Below are entries; print them exactly from the first line through the one containing "Task: Sign up with Google".

=== Dataset records ===

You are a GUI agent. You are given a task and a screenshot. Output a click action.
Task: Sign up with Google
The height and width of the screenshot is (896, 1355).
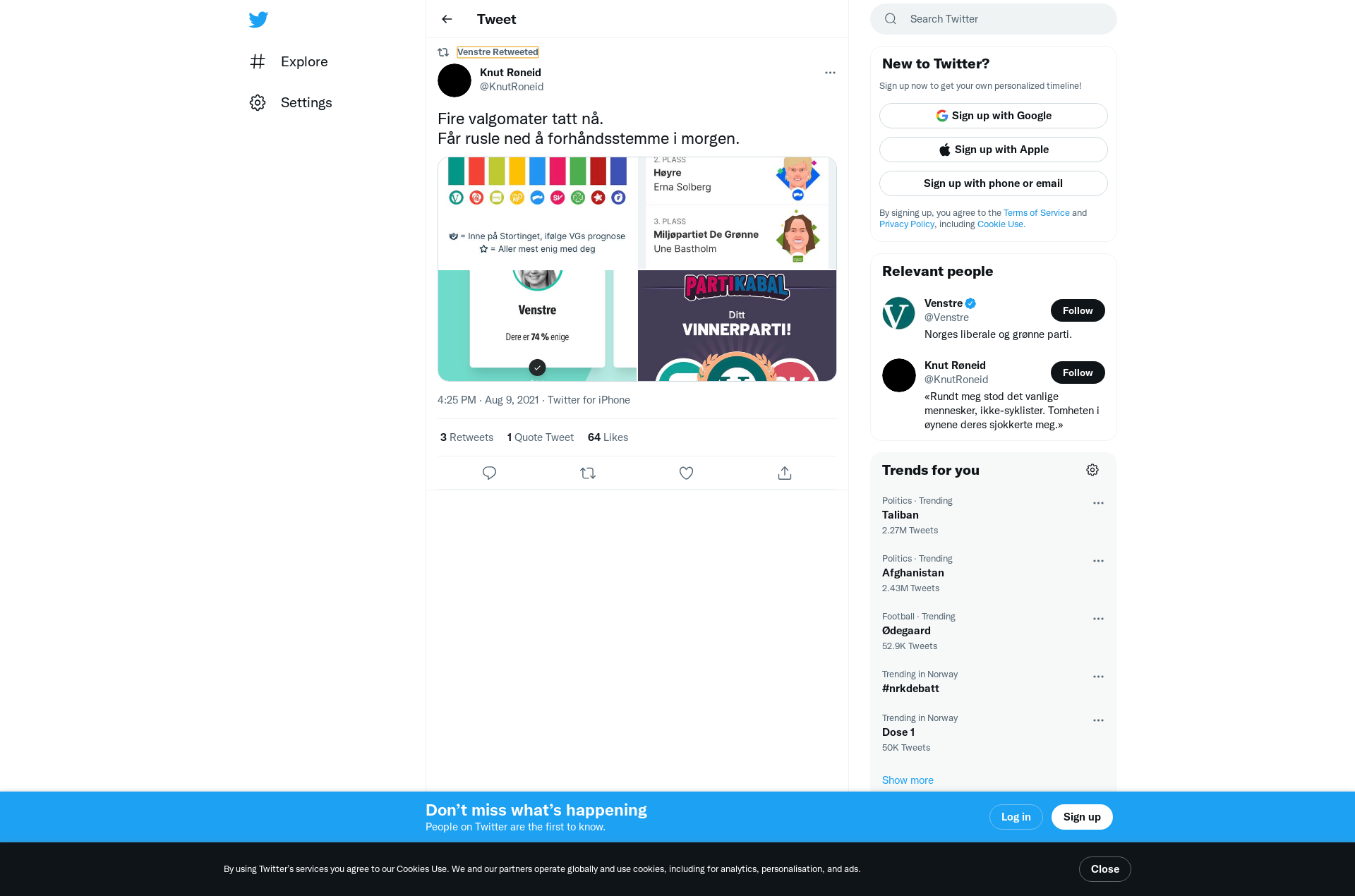[x=994, y=116]
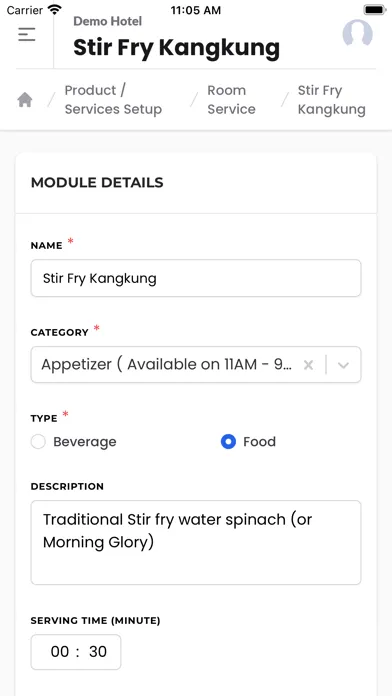This screenshot has width=392, height=696.
Task: Edit the Name input field
Action: [x=196, y=278]
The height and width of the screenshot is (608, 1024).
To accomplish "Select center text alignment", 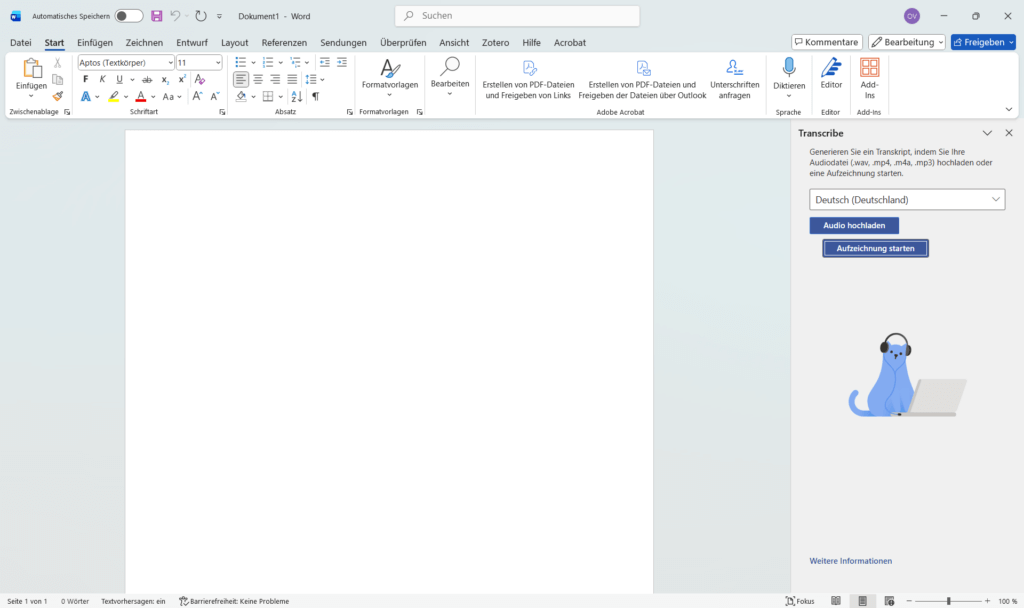I will (x=258, y=78).
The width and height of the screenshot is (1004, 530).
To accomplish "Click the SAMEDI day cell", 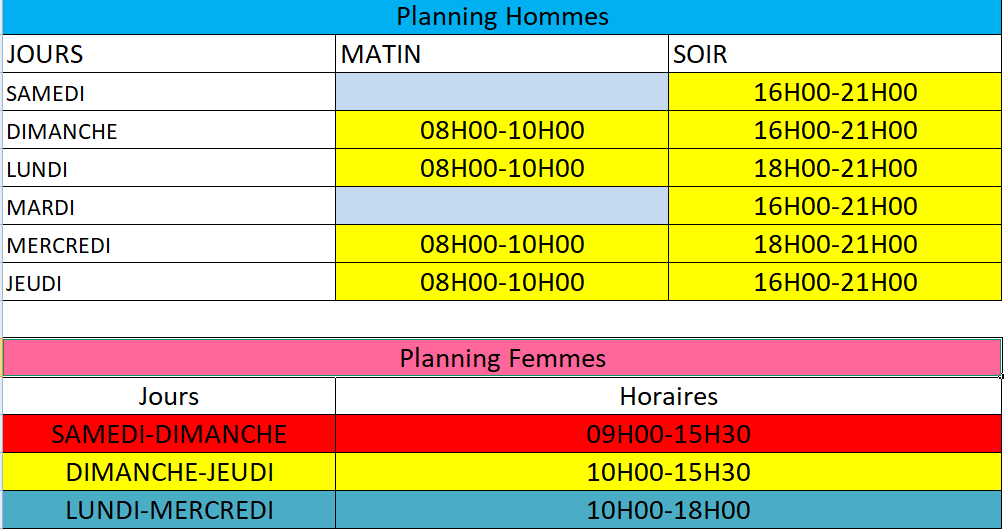I will (168, 93).
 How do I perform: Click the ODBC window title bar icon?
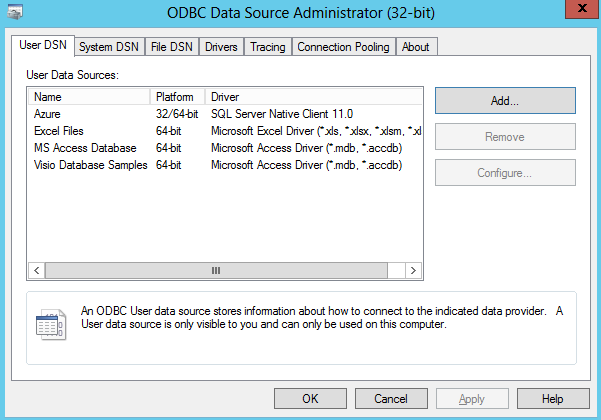point(14,13)
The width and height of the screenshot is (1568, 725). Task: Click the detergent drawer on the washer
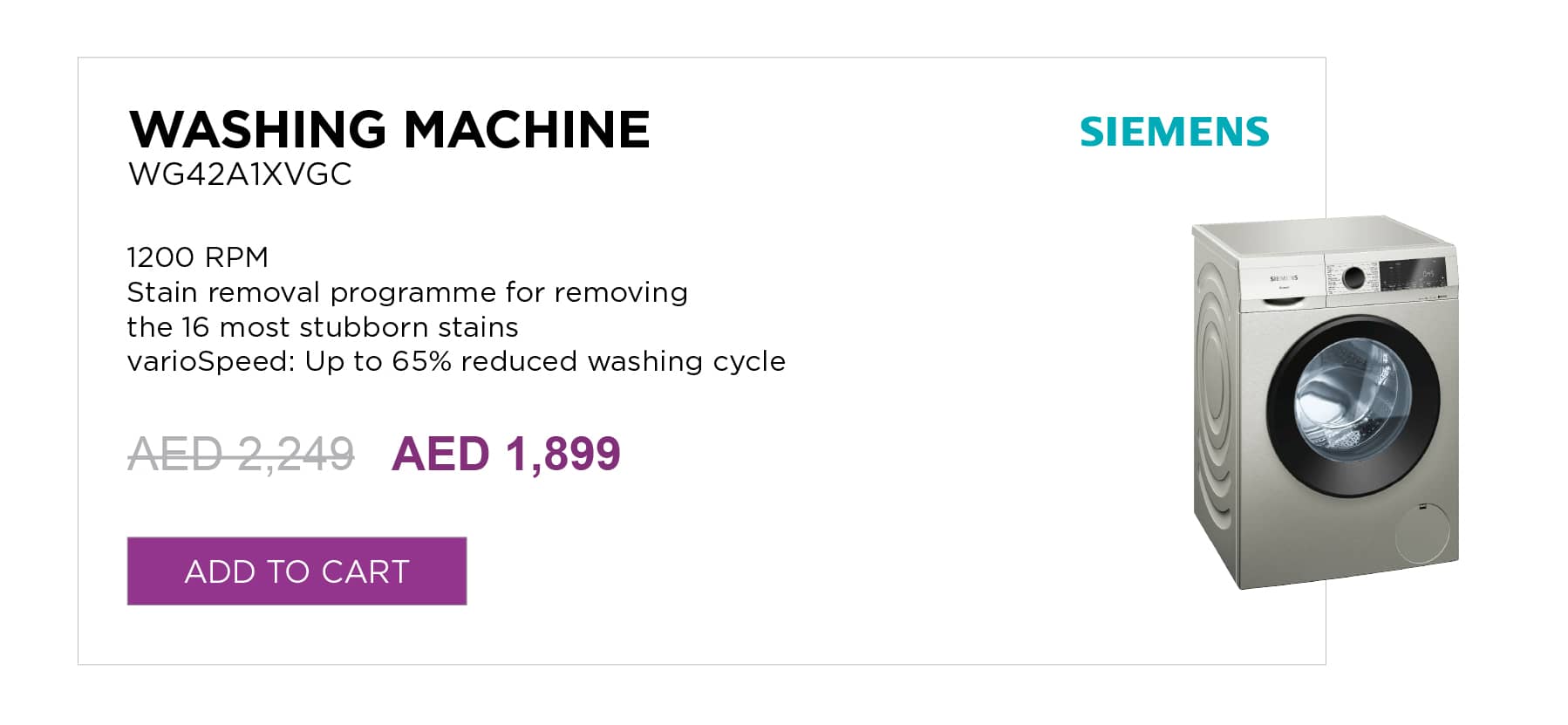[x=1282, y=282]
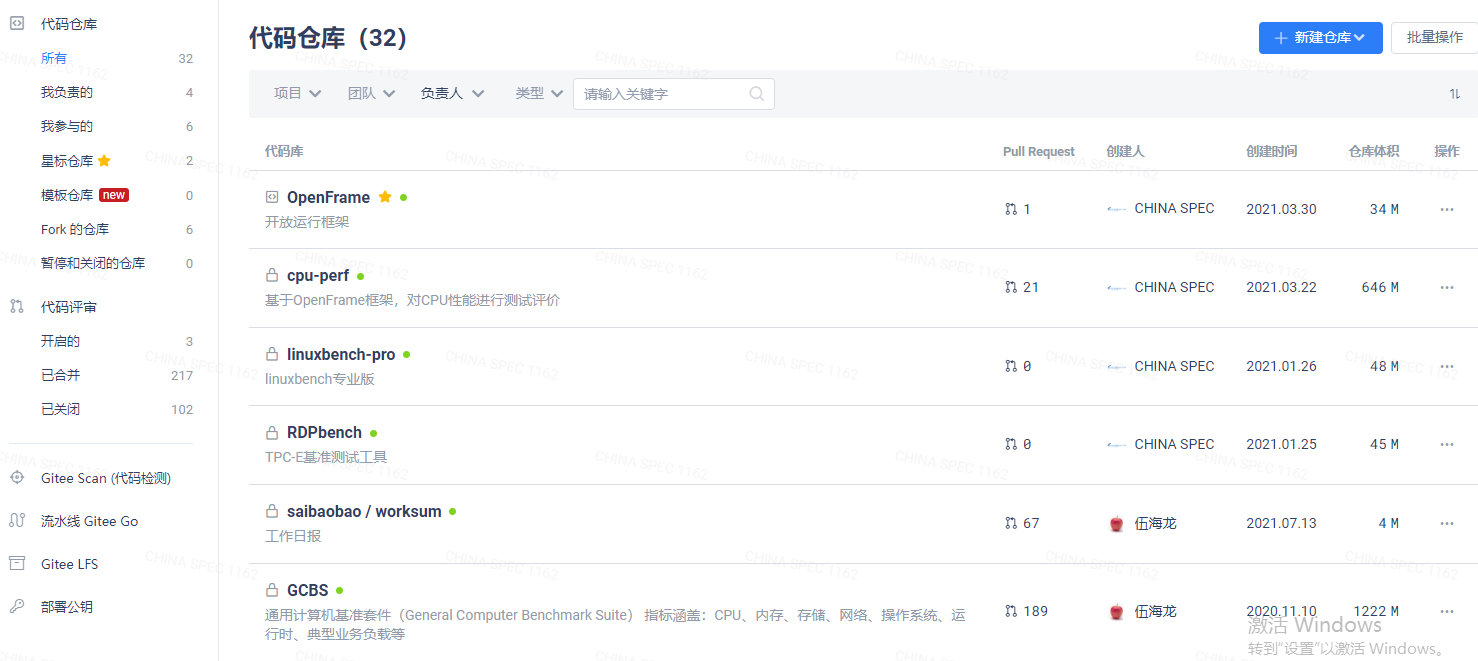Click the 批量操作 button
1478x661 pixels.
(x=1434, y=38)

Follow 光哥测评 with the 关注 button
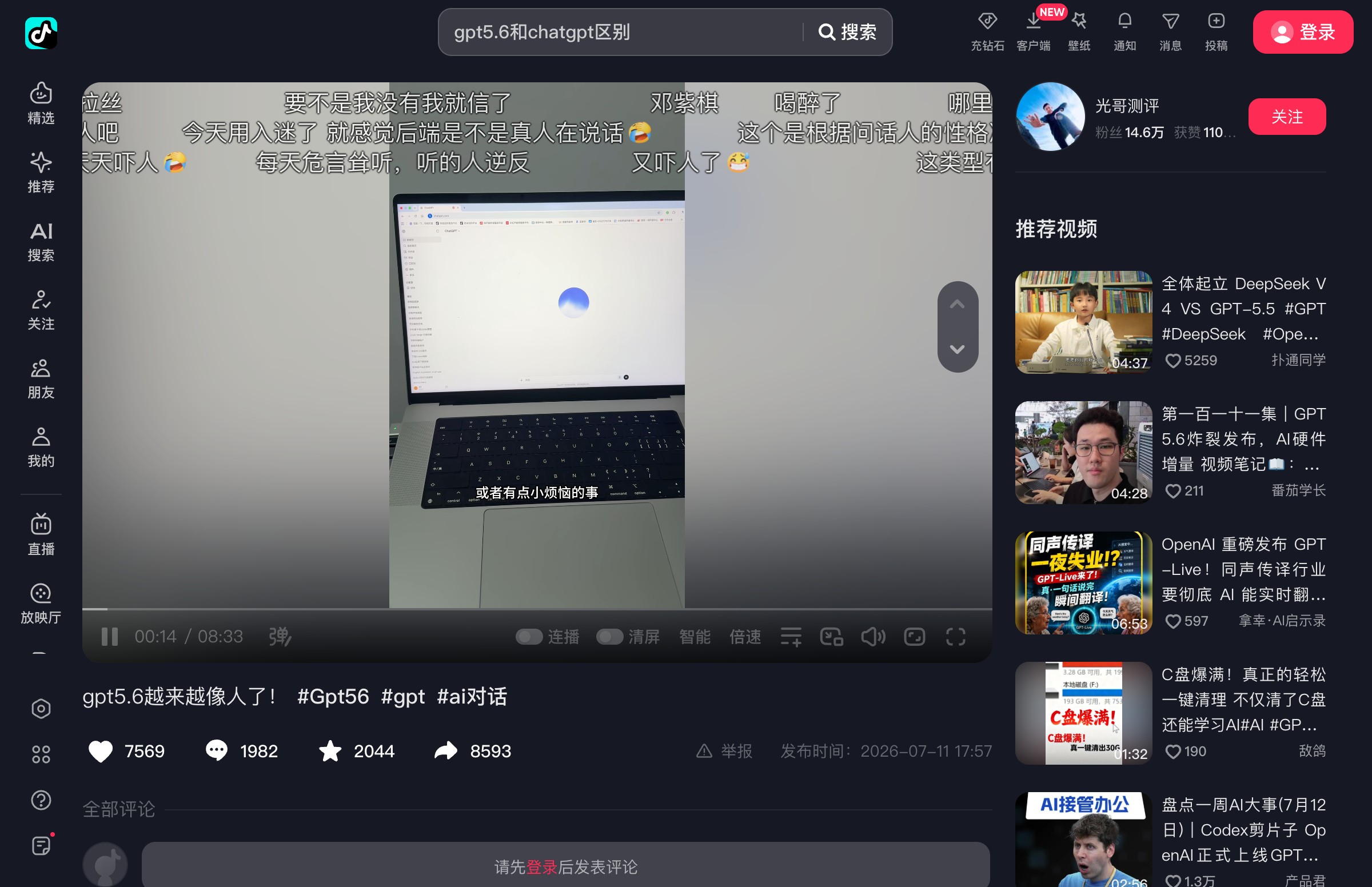(x=1287, y=117)
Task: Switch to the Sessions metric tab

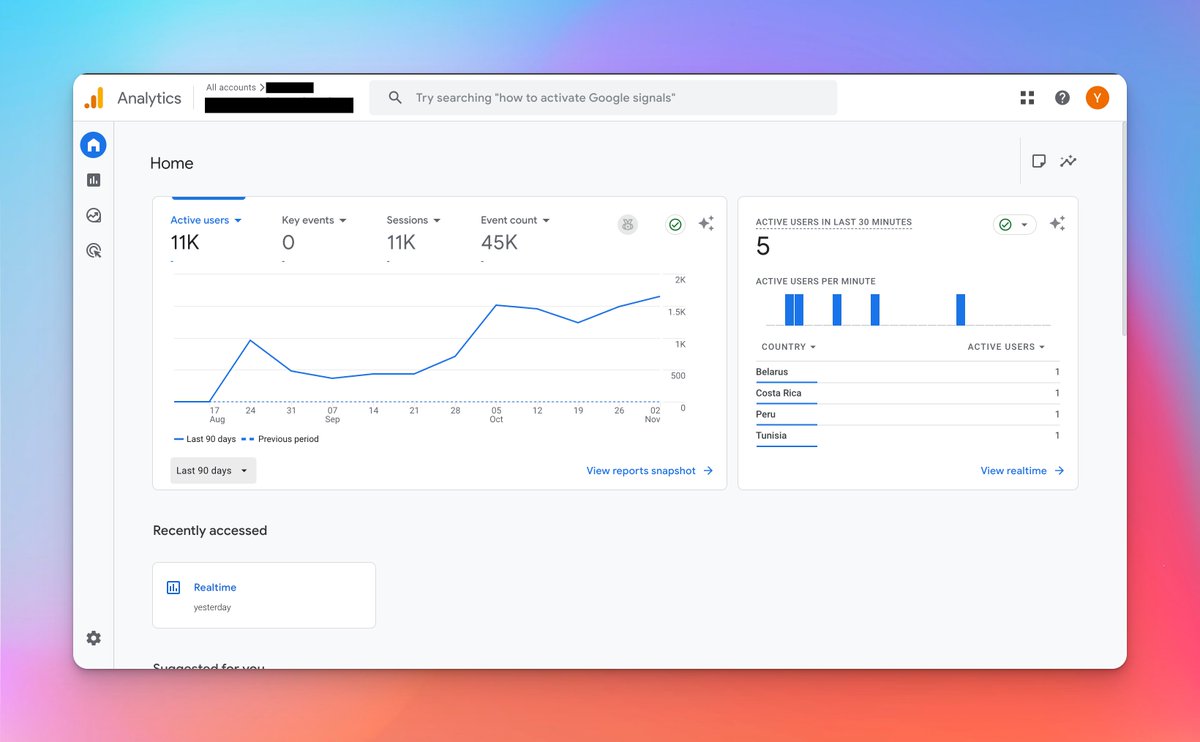Action: [413, 220]
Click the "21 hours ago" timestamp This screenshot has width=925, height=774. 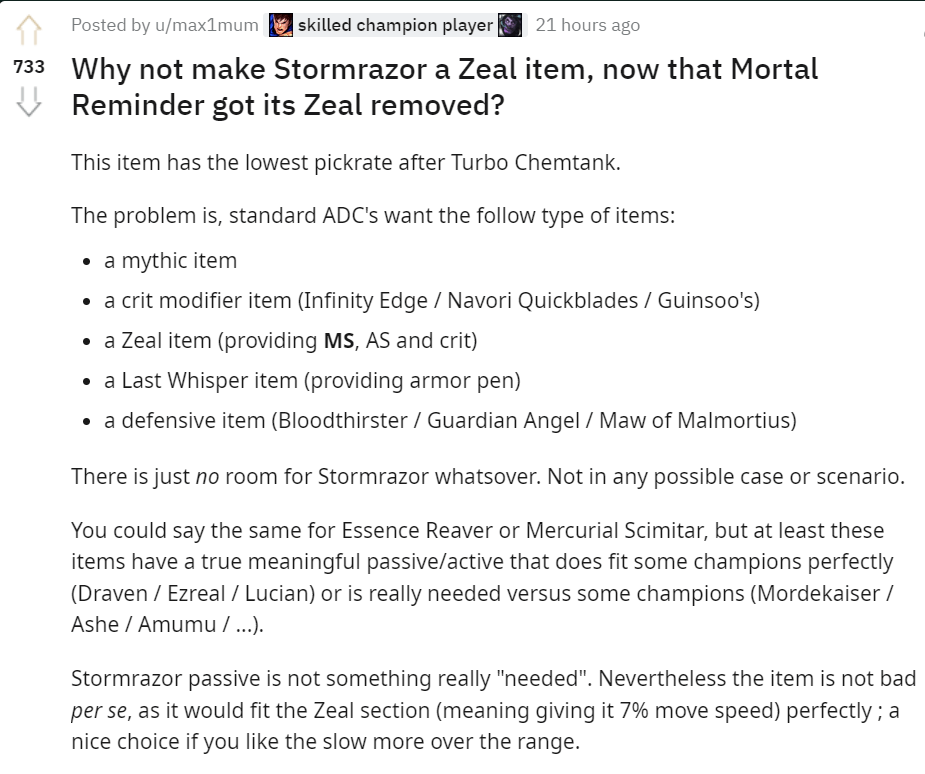[587, 25]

===

Response box:
You are a GUI agent. You are given a task and a screenshot. Output a click action.
Task: Sign up with Google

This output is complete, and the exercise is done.